**What you need to do**
1. Transcribe the article on interest rates and equity fund inflows from "But, as Goldman" up to and including "investment, than stocks.".
2. In the article on interest rates and equity fund inflows, what total have equity mutual fund and ETF inflows reached since the start of February?

Well, that would certainly be a nice change of pace from what we’ve seen over the past couple of months.
On the heels of serious fears over inflation and a rise in interest rates from all-time lows, investors have been forced to deal with both, volatility and severe bear market for the bluechip tech sector.
But, as Goldman Sachs’ David Kostin explains, the markets are a bit more complicated than conventional wisdom which would typically tell us that rising interest rates mean higher borrowing costs, and higher yields arguably make bonds a more attractive investment, than stocks.
Instead, the rally in interest rates should actually be giving investors optimism about the stock market. At least that’s what history tells us, according to Kostin:
“Equity mutual fund and ETF inflows have totaled $163 billion since the start of February, the largest five-week inflow on record in absolute dollar terms and third largest in a decade relative to assets. Even though the recent backup in rates has weighed on equity prices broadly, the pace of inflows into equity funds during the last few weeks has accelerated compared with the start of the year.”
“History shows that equity funds generally experience inflows when real rates are rising,” Kostin added. “During the past 10 years, the most favorable backdrop for equity fund inflows has been when both real rates and breakeven inflation were rising. This is intuitive given that the dynamic typically occurs when growth expectations are improving.”
If you needed even more reason to start feeling bullish again, Kostin also forecasts massive equity inflows from households and corporates, which both were hoarding cash during the most worrisome periods of the coronavirus pandemic.

**Data for review**
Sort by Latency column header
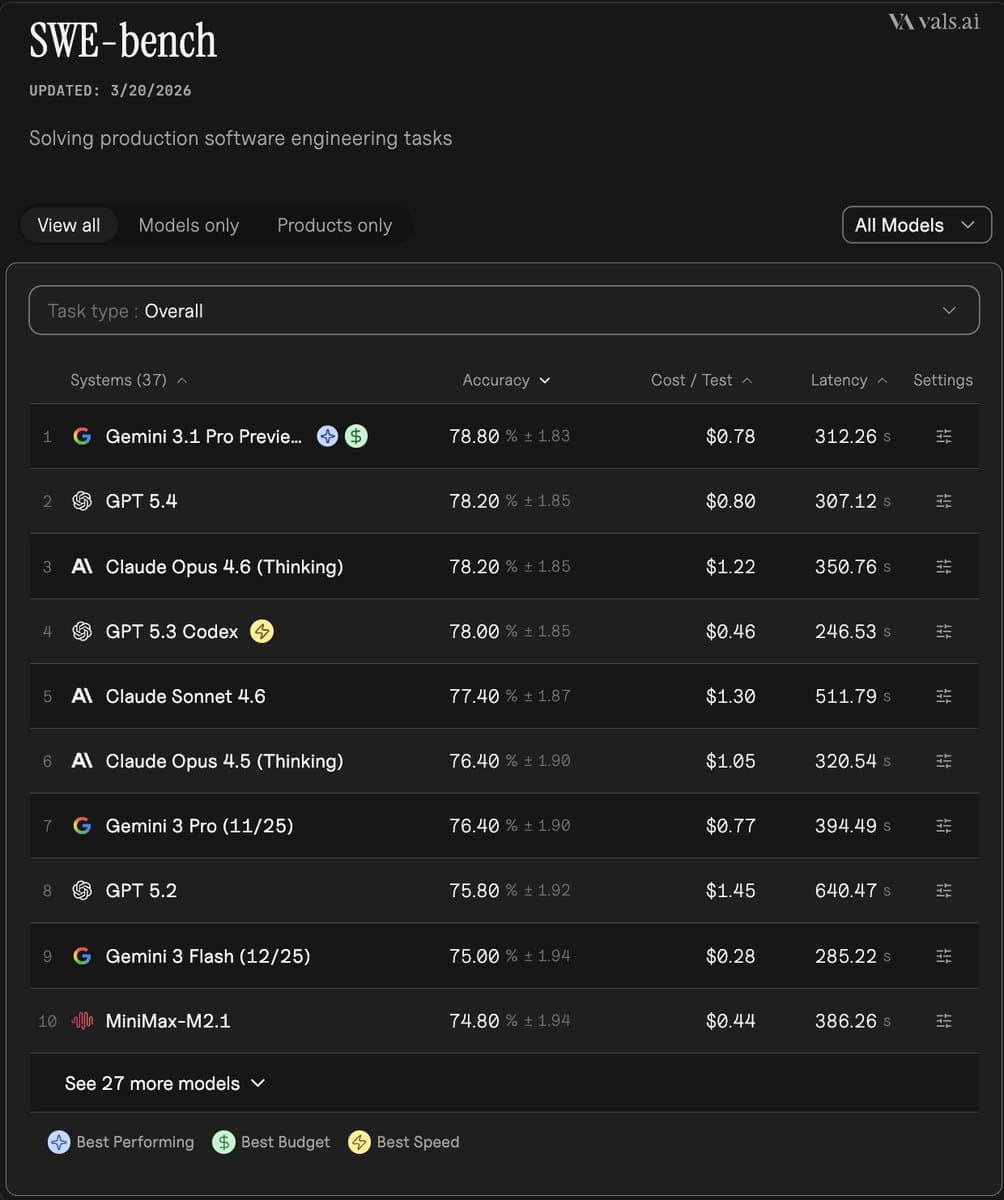The image size is (1004, 1200). (848, 380)
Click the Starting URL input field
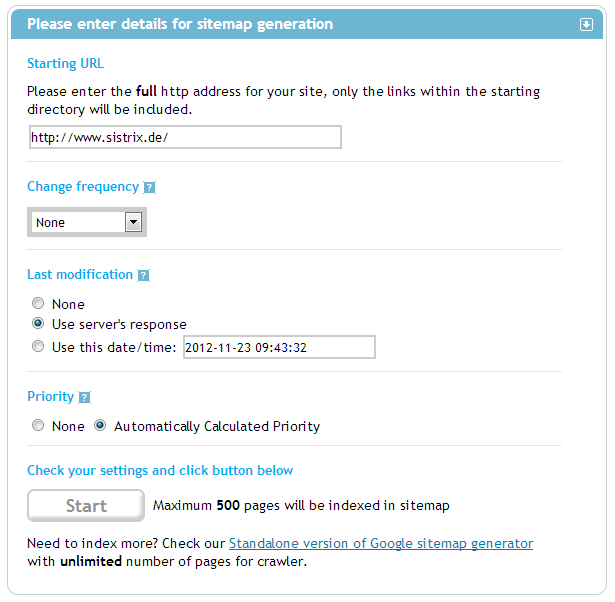 click(x=185, y=137)
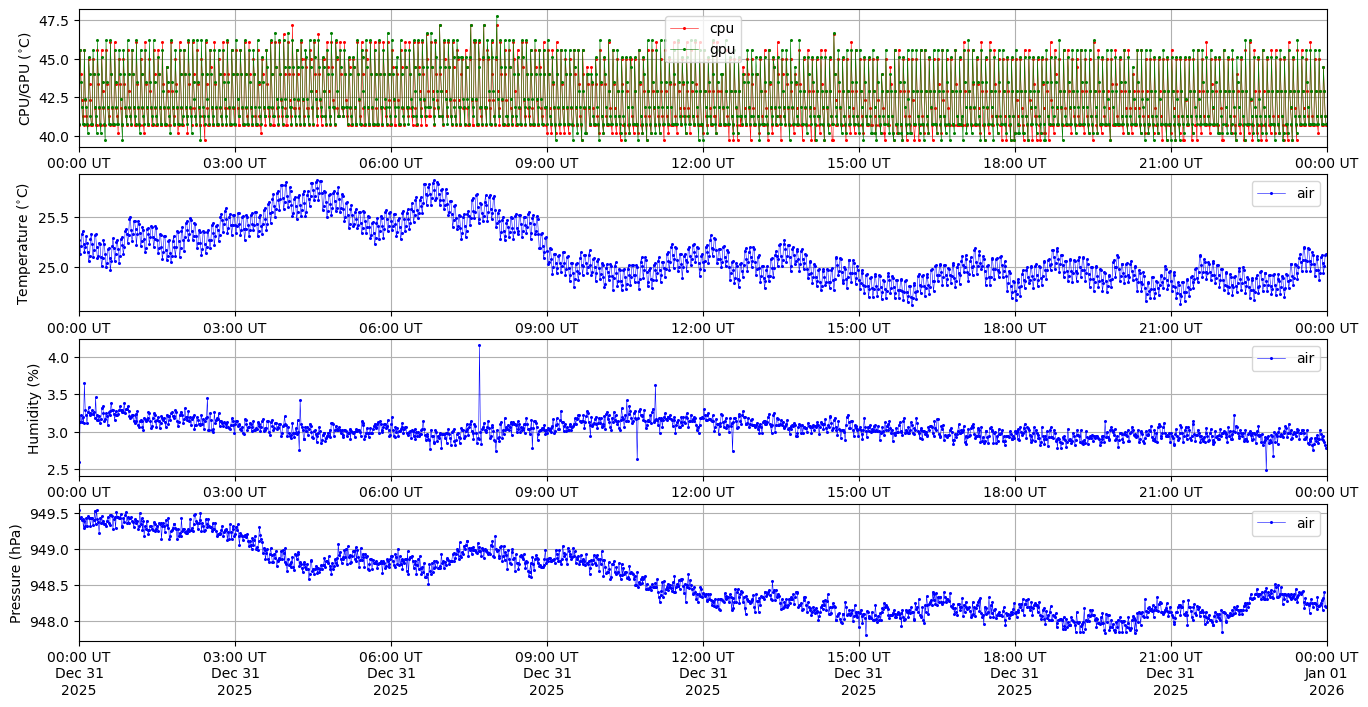Click the red cpu line marker in the legend
The height and width of the screenshot is (707, 1368).
pos(684,28)
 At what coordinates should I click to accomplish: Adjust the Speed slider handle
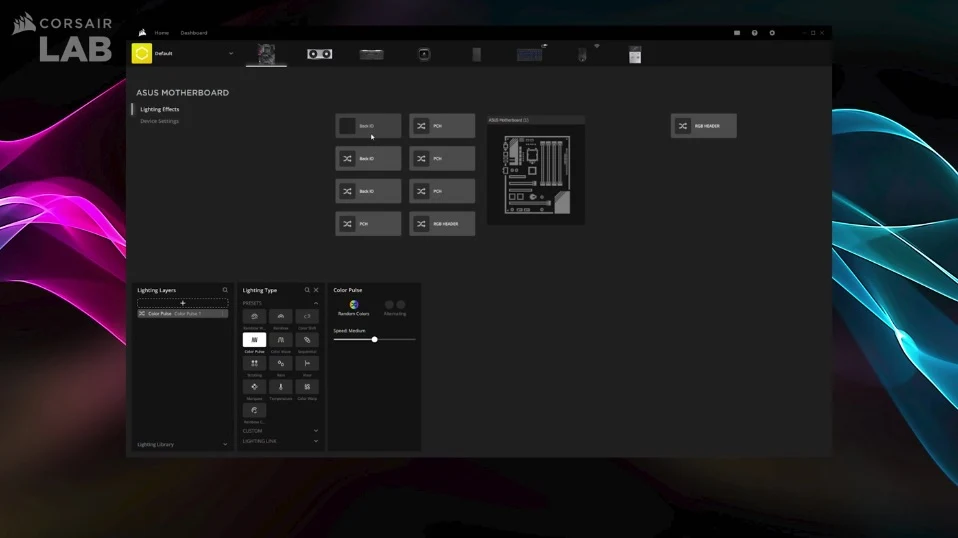[x=375, y=340]
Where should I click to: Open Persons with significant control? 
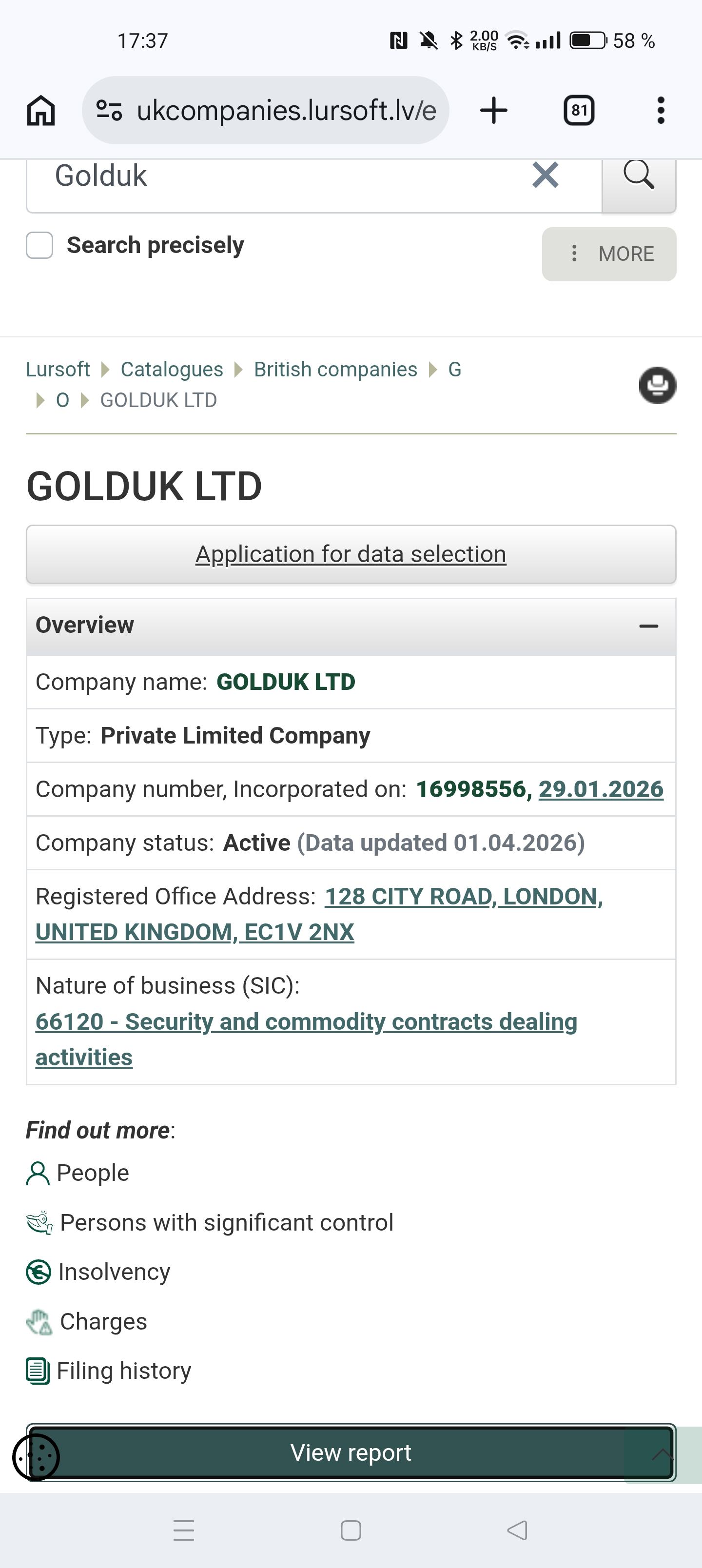click(227, 1222)
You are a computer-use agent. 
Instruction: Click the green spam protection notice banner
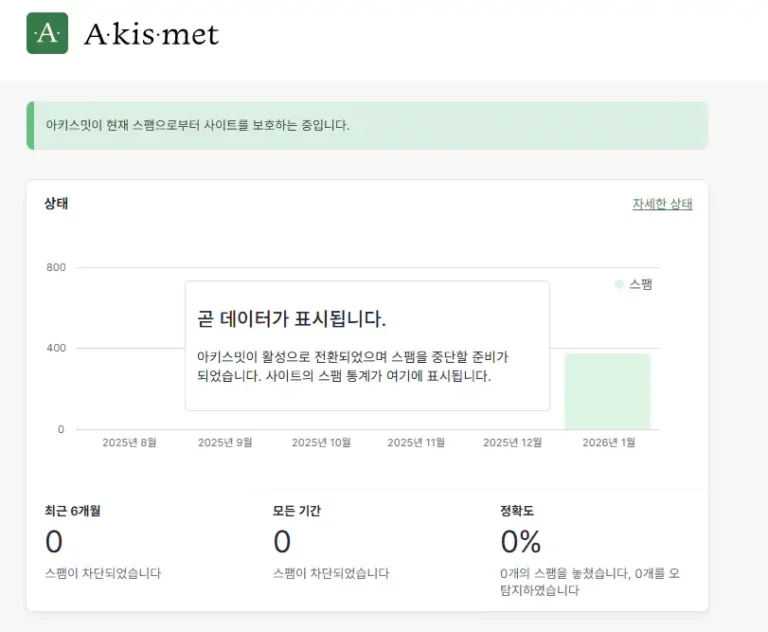(x=367, y=126)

**Responses to the tasks**
1.
But, as Goldman Sachs’ David Kostin explains, the markets are a bit more complicated than conventional wisdom which would typically tell us that rising interest rates mean higher borrowing costs, and higher yields arguably make bonds a more attractive investment, than stocks.

2. $163 billion.